Consigne: Recopiez, s'il vous plaît, le passage de l'extrait sur le Black Metal allant de « C’est ici que » à « musique futuriste ! », en substituant « méditation » à « réflexion ».

Extrait choisi:
--------------------
La Patrie, la Mort, le Mal rassemblés dans un Rite Initiatique contre le Vulgaire…
Mais à étudier ses traits philosophiques, littéraires et esthétiques, nous avons trop retardé la description de sa démarche musicale. Il était pourtant impossible d’appréhender celle-ci sans les éléments de compréhension précédents. Alors, à quoi ressemble le Black Metal dans sa dimension musicale ?
Une musique électrique, énergique, violente et intense s’élève, preste, pressée même, composée de mélodies torturées aux sonorités saturées, de guitares rythmiques à la vitesse mécanique, de solos aigus jusqu’à la cruauté, d’une basse aux cordes laminées, d’une batterie martiale où la double grosse caisse sert de pouls à tous les morceaux. Des instruments non électriques peuvent s’y greffer, traditionnels ou classiques (orgue, clavecin, flûte traversière, flûte de Pan, trompette de jazz, tambourin, cornemuse, accordéon et, bien entendu, orchestre symphonique), de même que la musique électronique. Le chant se hurle d’une voix gutturale coincée sous la glotte, voix d’un égorgé à l’épiderme écorché qu’une épine brûle à vif; aigu ou grave, le timbre sonore doit imprégner l’auditeur de souffrance; ses intonations rejoignent le grimage cadavérique : l’homme chante post mortem, ― des forces obscures, naturelles ou démoniaques, s’expriment à travers le bleuâtre de ses lèvres noires. Enfin, la résonnance musicale de l’ensemble : chants et instruments, doit résonner sous les échos d’un caveau ou d’un mausolée, ou bien entre les arbres hauts d’une forêt venteuse; dans tous les cas, le son ne doit être jamais lisse, mais râpeux, comme écharpé à la main, ou sec, aride comme un désert.
Peu importe ici les différents courants, du True Black Metal au Black Metal Symphonique. Deux caractères seulement accordent le sceau de l’Acier Noir : l’esprit et la qualité, dont nous avons peint les caractéristiques.
C’est ici que s’insère progressivement une réflexion sur la philosophie de l'Histoire dans une analyse concernant l'histoire de l'Art.
Car c’est en relisant récemment le Manifeste du Futurisme de Filippo Marinetti (7) que nous est venue cette réflexion, comme une évidence : le Black Metal a forgé la musique futuriste !
--------------------
Jeu de données:

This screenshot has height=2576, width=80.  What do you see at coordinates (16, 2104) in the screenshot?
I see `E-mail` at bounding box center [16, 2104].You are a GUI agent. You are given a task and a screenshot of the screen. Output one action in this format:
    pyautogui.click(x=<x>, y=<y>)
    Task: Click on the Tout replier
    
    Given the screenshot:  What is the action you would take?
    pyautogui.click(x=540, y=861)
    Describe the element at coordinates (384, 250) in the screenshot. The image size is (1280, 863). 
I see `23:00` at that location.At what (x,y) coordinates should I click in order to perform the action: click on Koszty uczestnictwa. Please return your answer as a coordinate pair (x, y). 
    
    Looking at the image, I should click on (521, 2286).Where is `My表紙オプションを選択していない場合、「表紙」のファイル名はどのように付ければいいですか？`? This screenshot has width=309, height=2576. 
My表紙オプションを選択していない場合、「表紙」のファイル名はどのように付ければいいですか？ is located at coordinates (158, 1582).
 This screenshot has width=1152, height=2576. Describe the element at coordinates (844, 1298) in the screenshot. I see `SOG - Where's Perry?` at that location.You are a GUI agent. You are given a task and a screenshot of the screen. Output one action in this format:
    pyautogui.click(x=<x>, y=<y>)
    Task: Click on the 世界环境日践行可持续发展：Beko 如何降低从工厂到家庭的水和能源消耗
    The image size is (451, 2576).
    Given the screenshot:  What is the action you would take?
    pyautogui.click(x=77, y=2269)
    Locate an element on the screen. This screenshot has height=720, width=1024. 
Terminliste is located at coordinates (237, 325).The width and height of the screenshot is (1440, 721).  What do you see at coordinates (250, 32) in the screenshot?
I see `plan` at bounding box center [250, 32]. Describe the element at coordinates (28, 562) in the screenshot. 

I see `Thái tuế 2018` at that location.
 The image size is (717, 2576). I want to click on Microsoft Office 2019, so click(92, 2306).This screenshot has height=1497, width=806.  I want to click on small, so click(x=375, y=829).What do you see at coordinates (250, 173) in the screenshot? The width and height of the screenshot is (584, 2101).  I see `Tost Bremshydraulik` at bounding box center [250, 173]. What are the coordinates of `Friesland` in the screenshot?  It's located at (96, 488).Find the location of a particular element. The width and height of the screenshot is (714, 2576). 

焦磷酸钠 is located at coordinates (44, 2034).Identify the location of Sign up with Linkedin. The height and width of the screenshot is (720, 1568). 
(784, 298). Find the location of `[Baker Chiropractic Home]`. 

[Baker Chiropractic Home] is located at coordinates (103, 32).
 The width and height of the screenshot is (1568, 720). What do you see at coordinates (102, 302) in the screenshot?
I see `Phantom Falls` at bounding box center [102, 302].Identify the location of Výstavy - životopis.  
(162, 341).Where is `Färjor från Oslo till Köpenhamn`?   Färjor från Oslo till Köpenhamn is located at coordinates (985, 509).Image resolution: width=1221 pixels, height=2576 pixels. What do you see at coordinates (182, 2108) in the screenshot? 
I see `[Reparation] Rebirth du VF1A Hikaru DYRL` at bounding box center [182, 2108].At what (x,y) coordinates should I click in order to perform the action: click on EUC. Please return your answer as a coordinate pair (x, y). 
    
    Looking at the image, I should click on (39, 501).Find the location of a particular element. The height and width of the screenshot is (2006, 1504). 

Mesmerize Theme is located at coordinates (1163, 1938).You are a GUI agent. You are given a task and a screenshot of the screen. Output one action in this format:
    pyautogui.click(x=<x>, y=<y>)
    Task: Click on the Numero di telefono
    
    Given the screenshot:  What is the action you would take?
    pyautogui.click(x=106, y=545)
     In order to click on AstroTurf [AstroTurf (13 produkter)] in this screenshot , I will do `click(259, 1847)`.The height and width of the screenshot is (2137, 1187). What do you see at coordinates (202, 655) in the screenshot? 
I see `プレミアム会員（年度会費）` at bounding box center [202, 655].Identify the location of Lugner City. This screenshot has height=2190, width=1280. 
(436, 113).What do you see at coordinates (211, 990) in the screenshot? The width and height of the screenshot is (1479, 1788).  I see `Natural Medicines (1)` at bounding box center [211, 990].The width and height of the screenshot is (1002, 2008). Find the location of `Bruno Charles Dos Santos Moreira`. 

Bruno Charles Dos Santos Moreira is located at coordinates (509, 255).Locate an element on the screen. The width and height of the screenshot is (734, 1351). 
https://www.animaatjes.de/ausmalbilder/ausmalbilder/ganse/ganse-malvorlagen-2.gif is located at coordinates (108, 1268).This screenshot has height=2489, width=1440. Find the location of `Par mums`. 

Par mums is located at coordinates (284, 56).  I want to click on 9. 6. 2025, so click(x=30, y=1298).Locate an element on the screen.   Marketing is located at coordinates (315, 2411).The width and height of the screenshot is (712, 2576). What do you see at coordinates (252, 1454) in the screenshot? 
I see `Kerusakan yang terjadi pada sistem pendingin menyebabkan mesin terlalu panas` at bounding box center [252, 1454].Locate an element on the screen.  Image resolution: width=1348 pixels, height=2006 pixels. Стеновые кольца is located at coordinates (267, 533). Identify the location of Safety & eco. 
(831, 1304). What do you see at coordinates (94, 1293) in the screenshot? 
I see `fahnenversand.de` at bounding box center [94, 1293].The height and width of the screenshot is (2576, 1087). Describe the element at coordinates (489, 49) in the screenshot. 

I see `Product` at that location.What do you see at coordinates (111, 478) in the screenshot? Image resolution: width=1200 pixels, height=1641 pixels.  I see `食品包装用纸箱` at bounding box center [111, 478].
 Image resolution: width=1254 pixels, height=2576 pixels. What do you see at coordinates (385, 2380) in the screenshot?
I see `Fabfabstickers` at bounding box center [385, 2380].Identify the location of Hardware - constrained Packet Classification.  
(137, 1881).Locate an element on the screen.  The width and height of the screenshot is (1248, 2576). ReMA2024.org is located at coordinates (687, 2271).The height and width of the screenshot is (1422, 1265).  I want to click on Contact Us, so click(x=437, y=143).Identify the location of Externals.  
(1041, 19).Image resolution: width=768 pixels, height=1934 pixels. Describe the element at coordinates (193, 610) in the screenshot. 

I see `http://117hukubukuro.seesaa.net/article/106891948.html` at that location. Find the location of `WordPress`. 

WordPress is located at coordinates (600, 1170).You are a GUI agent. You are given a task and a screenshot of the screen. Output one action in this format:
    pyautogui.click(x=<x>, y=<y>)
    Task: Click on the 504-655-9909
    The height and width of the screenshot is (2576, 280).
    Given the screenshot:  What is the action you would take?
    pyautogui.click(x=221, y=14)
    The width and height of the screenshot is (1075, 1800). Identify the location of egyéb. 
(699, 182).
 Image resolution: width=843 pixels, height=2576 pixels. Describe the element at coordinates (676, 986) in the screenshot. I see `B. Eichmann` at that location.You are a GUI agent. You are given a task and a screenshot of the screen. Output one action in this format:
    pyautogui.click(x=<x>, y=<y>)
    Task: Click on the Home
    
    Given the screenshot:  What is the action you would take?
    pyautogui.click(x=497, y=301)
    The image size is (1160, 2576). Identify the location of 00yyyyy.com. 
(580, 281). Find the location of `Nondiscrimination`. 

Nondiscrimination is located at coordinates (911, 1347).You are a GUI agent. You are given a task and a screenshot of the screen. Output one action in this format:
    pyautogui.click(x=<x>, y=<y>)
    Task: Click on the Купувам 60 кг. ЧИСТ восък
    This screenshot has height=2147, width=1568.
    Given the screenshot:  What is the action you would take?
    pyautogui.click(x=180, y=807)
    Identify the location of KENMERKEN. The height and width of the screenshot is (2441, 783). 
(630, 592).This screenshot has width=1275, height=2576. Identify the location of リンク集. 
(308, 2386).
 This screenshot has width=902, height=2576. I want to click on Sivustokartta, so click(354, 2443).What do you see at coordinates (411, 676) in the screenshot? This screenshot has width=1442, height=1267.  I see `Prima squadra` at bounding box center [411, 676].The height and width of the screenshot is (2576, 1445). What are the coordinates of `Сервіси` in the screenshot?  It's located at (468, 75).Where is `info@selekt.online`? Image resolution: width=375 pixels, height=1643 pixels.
--------------------
Réponse complète:
C’est ici que s’insère progressivement une méditation sur la philosophie de l'Histoire dans une analyse concernant l'histoire de l'Art.
Car c’est en relisant récemment le Manifeste du Futurisme de Filippo Marinetti (7) que nous est venue cette méditation, comme une évidence : le Black Metal a forgé la musique futuriste !